# fishing the flood



## triwithzinger (Jul 2, 2008)

Do any of you try your luck during the floods here in Fargo? If so, any tips where to go looking for the cats? I fish from a canoe frequently on the river and thought it would be fun to take it out sometime and give it a shot here this spring.


----------



## drjongy (Oct 13, 2003)

Fish the flooded Red River in a canoe? Current is pretty fast when the river is flooding. I've fished it high before without the best results. Have to be real careful of stuff under the water when it's flooding.


----------



## triwithzinger (Jul 2, 2008)

My son and I took it out on the river in June of 07 when it was flooded.
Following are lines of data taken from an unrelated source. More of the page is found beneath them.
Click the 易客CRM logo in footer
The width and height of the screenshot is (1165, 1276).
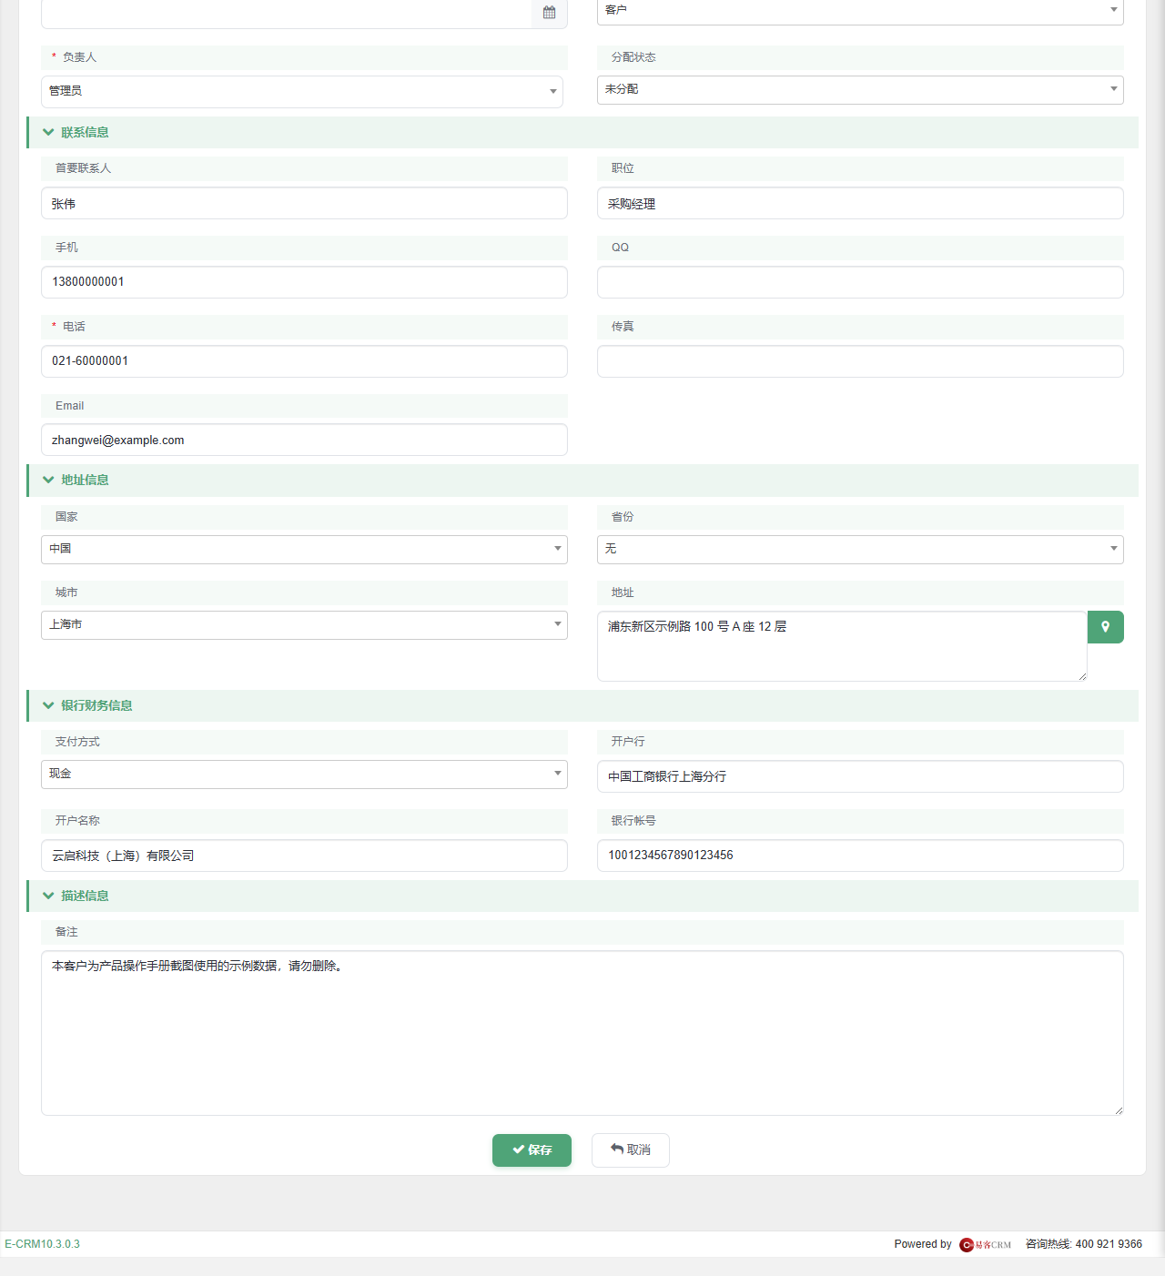tap(986, 1244)
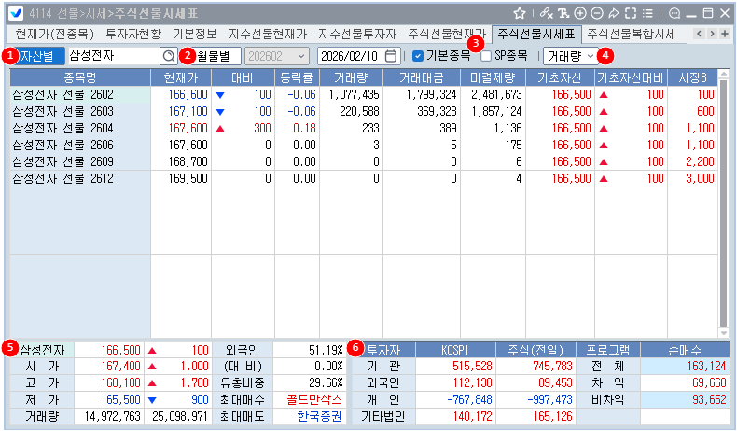The height and width of the screenshot is (431, 737).
Task: Click the favorites star icon in title bar
Action: pyautogui.click(x=520, y=13)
We mostly stayed in the calm, backwater areas or in the woods, out of the main channel. Boy, I wish I had my bow with me at that time, the carp were all over the place and would freak me out when we got close and the swam away with a big splash.
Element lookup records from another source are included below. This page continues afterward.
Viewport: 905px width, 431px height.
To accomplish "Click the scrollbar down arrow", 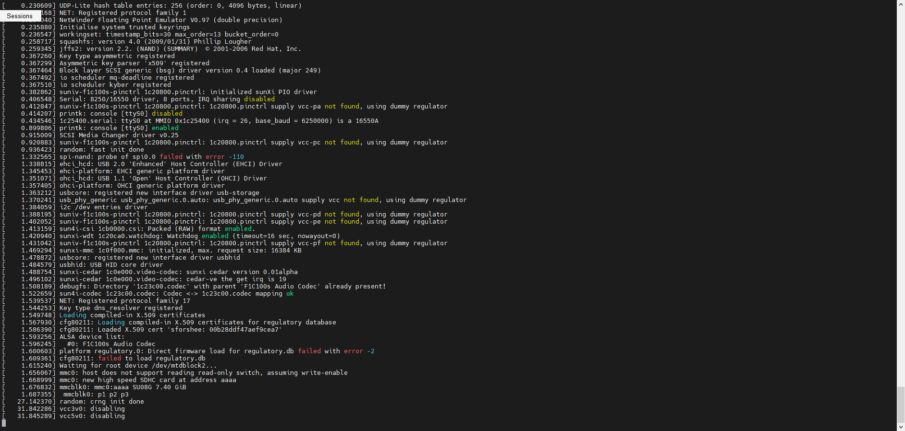I will point(901,427).
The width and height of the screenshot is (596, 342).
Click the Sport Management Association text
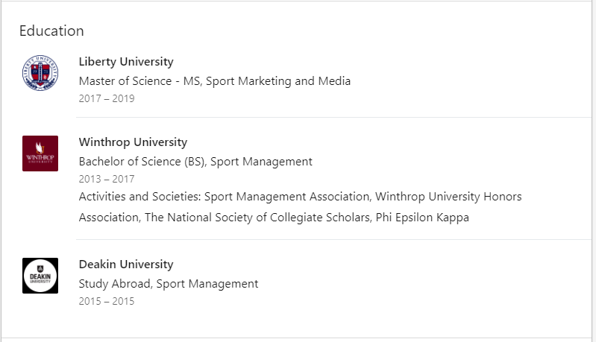click(x=286, y=197)
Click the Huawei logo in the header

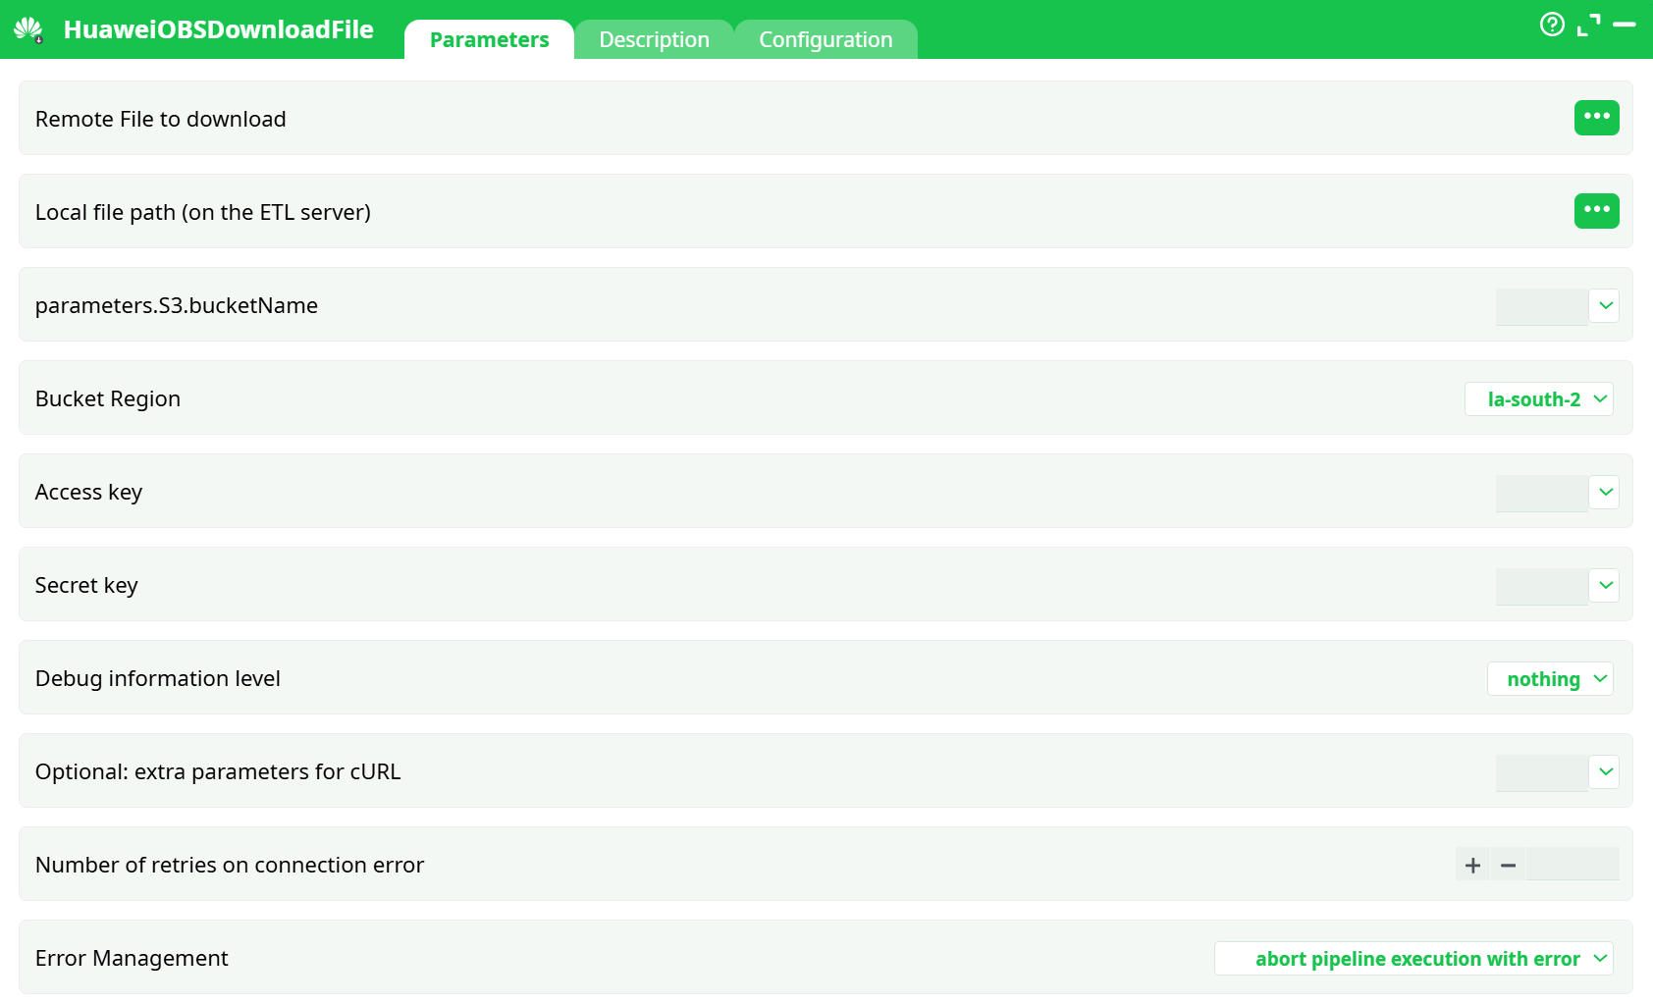point(28,28)
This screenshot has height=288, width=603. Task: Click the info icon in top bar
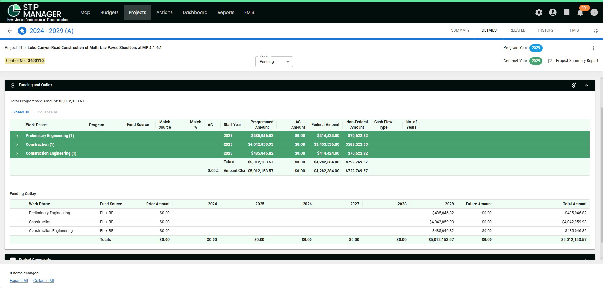(x=594, y=12)
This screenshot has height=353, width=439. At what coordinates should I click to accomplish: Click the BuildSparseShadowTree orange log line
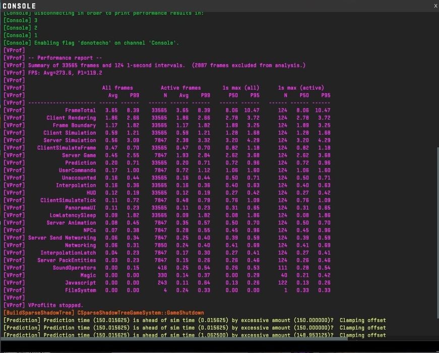[x=104, y=313]
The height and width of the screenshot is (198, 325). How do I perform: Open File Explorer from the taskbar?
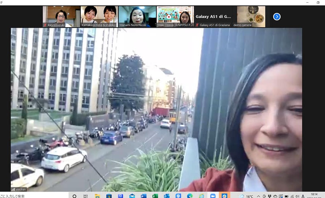[x=97, y=196]
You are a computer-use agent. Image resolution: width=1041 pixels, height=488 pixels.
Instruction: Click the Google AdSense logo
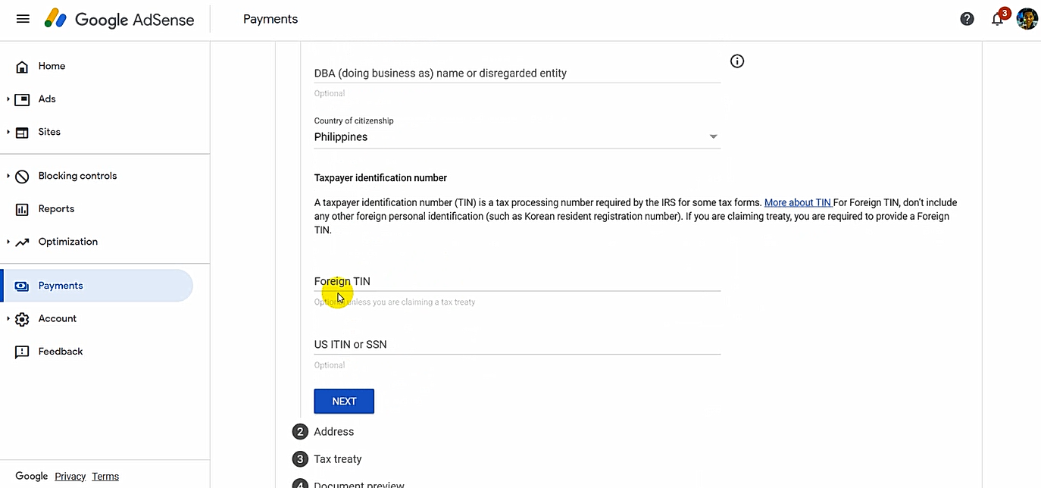click(x=120, y=20)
I am hesitant to go right now with the cold water and ice on the shore, but I thought if the fishing might be good.....


----------



## hunt4P&amp;Y (Sep 23, 2004)

triwithzinger said:


> My son and I took it out on the river in June of 07 when it was flooded. We mostly stayed in the calm, backwater areas or in the woods, out of the main channel. Boy, I wish I had my bow with me at that time, the carp were all over the place and would freak me out when we got close and the swam away with a big splash.
> 
> I am hesitant to go right now with the cold water and ice on the shore, but I thought if the fishing might be good.....


Not sure if it is still on, but they put a no boat traffic law in.... It was a big fine if you got caught driving the river. May be gone now. I know I woulden't wanna be in that river right now in a small underpowered boat!


----------



## 94NDTA (May 28, 2005)

It's hard to locate fish when it's this high. Think of it this way, your surface area and depth are WAY higher than when you normally fish it, only it has the same amount of fish in it with A LOT of current.

Wait till it subsides.


----------